- Exercise objective -
Repeat the data below exactly. Include each line.

Records for this exercise section start

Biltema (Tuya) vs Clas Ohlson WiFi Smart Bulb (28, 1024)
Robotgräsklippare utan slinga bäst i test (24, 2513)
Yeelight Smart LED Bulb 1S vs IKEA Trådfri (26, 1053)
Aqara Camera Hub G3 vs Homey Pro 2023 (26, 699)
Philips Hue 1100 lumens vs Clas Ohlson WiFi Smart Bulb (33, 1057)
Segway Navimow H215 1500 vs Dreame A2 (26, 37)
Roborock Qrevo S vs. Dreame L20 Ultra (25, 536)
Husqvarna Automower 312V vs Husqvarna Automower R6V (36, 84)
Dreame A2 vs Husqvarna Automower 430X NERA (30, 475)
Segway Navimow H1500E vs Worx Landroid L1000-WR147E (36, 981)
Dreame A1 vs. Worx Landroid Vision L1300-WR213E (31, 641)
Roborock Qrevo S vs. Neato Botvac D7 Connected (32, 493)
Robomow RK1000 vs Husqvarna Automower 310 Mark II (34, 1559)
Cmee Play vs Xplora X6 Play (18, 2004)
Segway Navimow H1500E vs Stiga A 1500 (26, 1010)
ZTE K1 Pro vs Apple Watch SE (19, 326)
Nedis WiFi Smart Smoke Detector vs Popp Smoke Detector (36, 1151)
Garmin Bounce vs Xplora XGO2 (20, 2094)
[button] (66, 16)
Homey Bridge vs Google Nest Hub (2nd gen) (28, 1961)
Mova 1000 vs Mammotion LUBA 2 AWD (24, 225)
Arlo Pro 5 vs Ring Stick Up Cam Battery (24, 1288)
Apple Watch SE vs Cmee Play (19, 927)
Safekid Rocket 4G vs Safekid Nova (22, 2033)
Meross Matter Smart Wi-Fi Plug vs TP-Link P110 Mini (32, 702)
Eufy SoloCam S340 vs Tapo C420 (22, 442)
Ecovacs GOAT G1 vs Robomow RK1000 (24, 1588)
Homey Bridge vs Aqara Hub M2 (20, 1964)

Records for this exercise section end

- Your solution -
Biltema (Tuya) vs Clas Ohlson WiFi Smart Bulb (28, 1024)
Robotgräsklippare utan slinga bäst i test (24, 2513)
Yeelight Smart LED Bulb 1S vs IKEA Trådfri (26, 1053)
Aqara Camera Hub G3 vs Homey Pro 2023 (26, 699)
Philips Hue 1100 lumens vs Clas Ohlson WiFi Smart Bulb (33, 1057)
Segway Navimow H215 1500 vs Dreame A2 (26, 37)
Roborock Qrevo S vs. Dreame L20 Ultra (25, 536)
Husqvarna Automower 312V vs Husqvarna Automower R6V (36, 84)
Dreame A2 vs Husqvarna Automower 430X NERA (30, 475)
Segway Navimow H1500E vs Worx Landroid L1000-WR147E (36, 981)
Dreame A1 vs. Worx Landroid Vision L1300-WR213E (31, 641)
Roborock Qrevo S vs. Neato Botvac D7 Connected (32, 493)
Robomow RK1000 vs Husqvarna Automower 310 Mark II (34, 1559)
Cmee Play vs Xplora X6 Play (18, 2004)
Segway Navimow H1500E vs Stiga A 1500 (26, 1010)
ZTE K1 Pro vs Apple Watch SE (19, 326)
Nedis WiFi Smart Smoke Detector vs Popp Smoke Detector (36, 1151)
Garmin Bounce vs Xplora XGO2 (20, 2094)
[button] (66, 16)
Homey Bridge vs Google Nest Hub (2nd gen) (28, 1961)
Mova 1000 vs Mammotion LUBA 2 AWD (24, 225)
Arlo Pro 5 vs Ring Stick Up Cam Battery (24, 1288)
Apple Watch SE vs Cmee Play (19, 927)
Safekid Rocket 4G vs Safekid Nova (22, 2033)
Meross Matter Smart Wi-Fi Plug vs TP-Link P110 Mini (32, 702)
Eufy SoloCam S340 vs Tapo C420 (22, 442)
Ecovacs GOAT G1 vs Robomow RK1000 (24, 1588)
Homey Bridge vs Aqara Hub M2 (20, 1964)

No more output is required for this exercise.